Before getting into the details of the above implementation here are some of the sample data sources from which typically one might want take and ingest data into Hadoop.
- RDBMS – one could use SQOOP scripts, OOZIE scheduled.
- Enterprise DataWarehouse– ETL providers like Informatica has great tools for loading data into Hadoop, one could use them.
- Low latency real time data – This is usually referred as streaming and some of the popular tools are Apache Flume, KAFKA or Amazon Kinesis. Following are some of the examples for real time streaming data
- Social media streams.
- Weather Sensor or Traffic data.
- Web click streams.
- Mobile activity streams.
Now in the sample implementation shown above though we didn’t have to respond to the events generated from the mobile app in real time we chose a streaming solution as a strategic choice to load data into the Hadoop ecosystem. Our choice of tool was AWS Kinesis (read why kinesis is better than its cousins). Some of the reasons are
- Ease of implementation (no big initial setup, up and running in few minutes)

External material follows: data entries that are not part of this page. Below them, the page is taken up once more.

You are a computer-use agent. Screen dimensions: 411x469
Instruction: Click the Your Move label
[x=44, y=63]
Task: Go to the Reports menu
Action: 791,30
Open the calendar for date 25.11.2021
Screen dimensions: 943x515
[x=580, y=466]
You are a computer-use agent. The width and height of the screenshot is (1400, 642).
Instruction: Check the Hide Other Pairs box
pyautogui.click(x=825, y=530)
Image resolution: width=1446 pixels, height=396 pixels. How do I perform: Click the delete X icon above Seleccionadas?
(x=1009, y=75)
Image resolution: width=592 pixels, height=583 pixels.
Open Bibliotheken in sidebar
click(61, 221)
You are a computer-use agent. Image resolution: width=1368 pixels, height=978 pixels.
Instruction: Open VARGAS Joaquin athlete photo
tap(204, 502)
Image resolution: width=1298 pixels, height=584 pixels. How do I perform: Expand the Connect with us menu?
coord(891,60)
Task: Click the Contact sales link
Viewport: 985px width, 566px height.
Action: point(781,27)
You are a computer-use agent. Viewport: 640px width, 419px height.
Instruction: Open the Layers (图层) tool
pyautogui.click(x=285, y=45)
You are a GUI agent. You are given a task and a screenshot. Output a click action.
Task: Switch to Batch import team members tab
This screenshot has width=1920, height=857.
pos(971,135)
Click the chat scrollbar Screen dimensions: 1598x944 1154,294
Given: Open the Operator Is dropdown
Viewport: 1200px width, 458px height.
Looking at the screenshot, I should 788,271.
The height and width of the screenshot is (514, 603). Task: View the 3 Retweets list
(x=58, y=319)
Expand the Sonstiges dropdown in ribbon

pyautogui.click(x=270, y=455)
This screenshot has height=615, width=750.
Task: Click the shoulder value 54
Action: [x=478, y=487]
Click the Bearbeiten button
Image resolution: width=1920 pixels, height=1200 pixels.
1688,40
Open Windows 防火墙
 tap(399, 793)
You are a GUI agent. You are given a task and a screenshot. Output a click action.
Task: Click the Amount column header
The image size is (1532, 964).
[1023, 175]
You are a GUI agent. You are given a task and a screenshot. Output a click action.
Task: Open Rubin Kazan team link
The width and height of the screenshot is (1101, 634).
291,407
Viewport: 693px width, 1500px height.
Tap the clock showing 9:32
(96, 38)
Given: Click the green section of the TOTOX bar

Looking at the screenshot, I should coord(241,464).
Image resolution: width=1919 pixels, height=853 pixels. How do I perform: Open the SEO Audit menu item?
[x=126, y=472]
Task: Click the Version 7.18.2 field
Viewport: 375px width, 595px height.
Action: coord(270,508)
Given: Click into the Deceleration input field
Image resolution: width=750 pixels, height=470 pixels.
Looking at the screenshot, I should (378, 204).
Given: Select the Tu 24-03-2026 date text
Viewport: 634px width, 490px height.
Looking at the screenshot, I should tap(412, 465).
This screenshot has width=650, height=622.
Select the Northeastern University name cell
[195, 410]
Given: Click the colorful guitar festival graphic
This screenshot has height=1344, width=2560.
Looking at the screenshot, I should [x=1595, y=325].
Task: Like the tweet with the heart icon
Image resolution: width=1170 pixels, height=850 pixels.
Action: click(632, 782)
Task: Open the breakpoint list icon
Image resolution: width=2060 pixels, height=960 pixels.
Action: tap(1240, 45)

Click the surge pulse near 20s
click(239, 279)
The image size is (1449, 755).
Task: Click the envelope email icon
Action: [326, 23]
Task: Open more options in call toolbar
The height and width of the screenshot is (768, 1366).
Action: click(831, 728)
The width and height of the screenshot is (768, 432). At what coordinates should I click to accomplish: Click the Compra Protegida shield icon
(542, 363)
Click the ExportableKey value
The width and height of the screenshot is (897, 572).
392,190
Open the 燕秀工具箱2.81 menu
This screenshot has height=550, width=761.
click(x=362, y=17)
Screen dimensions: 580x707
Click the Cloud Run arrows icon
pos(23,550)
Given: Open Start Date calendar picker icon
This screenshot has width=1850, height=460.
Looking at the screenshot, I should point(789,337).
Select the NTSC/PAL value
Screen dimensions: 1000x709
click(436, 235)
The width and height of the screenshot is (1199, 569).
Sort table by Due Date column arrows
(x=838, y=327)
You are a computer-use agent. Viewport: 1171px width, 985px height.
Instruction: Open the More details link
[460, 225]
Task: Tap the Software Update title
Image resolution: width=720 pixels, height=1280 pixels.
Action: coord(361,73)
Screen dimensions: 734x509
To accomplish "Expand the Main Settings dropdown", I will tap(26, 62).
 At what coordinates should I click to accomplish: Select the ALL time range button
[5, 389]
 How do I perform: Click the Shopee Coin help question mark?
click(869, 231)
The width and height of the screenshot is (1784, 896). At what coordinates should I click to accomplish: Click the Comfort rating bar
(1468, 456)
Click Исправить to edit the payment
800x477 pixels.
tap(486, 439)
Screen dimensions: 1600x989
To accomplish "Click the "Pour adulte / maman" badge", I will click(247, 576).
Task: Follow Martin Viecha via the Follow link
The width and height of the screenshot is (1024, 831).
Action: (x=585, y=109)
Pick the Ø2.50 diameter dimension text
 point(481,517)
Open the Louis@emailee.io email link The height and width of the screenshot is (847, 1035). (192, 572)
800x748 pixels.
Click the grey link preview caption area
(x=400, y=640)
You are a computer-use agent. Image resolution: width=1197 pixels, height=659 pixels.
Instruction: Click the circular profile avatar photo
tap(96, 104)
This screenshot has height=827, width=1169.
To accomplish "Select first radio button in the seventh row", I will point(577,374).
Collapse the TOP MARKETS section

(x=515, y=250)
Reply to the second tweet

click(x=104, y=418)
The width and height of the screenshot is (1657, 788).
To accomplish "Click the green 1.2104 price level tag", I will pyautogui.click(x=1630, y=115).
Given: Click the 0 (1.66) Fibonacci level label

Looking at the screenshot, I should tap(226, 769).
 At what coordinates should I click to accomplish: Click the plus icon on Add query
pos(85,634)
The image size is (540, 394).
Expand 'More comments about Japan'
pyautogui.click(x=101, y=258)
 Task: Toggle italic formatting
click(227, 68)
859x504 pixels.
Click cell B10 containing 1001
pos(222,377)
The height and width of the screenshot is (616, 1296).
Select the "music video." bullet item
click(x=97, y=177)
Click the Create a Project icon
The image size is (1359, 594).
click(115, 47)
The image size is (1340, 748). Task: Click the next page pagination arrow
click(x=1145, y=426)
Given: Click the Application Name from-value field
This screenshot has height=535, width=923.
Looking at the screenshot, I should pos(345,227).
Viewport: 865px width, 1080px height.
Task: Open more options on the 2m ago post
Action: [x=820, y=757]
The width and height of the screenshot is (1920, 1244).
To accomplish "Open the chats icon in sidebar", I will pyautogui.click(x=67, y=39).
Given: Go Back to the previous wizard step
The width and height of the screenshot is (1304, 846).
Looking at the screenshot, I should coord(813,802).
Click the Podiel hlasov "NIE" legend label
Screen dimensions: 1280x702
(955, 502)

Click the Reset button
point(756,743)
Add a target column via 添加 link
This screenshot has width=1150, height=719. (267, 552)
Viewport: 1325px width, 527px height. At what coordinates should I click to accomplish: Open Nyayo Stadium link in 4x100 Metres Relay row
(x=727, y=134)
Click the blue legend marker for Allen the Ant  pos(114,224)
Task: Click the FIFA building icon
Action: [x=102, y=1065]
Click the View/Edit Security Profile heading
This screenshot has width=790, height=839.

- Low development effort (Java KCL and SDK , can directly integrate streams of data into temporary HIVE tables)
- Managed and scalable. (Kinesis streams can practically be replicated to all data centres which AWS supports)
- Cheaper(overall cost is cheaper checkout AWS kinesis pricing)
Knowing the different methods to ingest different types of data into Hadoop, you can actually mix and match and arrive at solutions which makes sense to situation . This link has some good examples for each of the above data ingestion flavours.
What is your experience in BigData ingestion ?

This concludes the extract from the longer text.